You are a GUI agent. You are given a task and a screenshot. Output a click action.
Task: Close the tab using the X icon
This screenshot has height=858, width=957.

━━━━━━━━

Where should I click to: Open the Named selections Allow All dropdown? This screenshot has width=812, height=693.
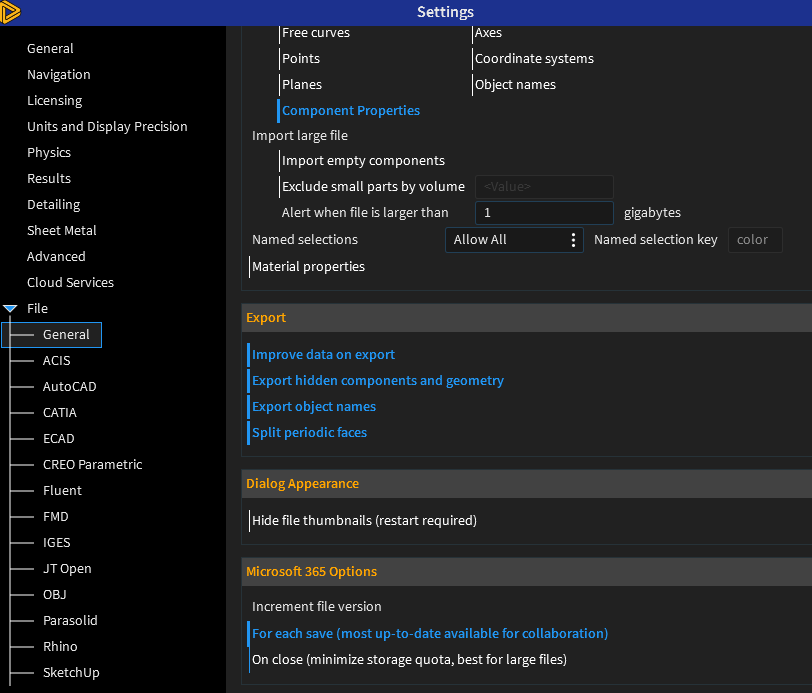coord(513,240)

━━━━━━━━

#### [Exercise details]
Going back over the entries above, copy word for word every line from the one that has "You are a GUI" on through the one that has "This screenshot has height=858, width=957.".

#### [Your solution]
You are a GUI agent. You are given a task and a screenshot. Output a click action.
Task: Close the tab using the X icon
This screenshot has height=858, width=957.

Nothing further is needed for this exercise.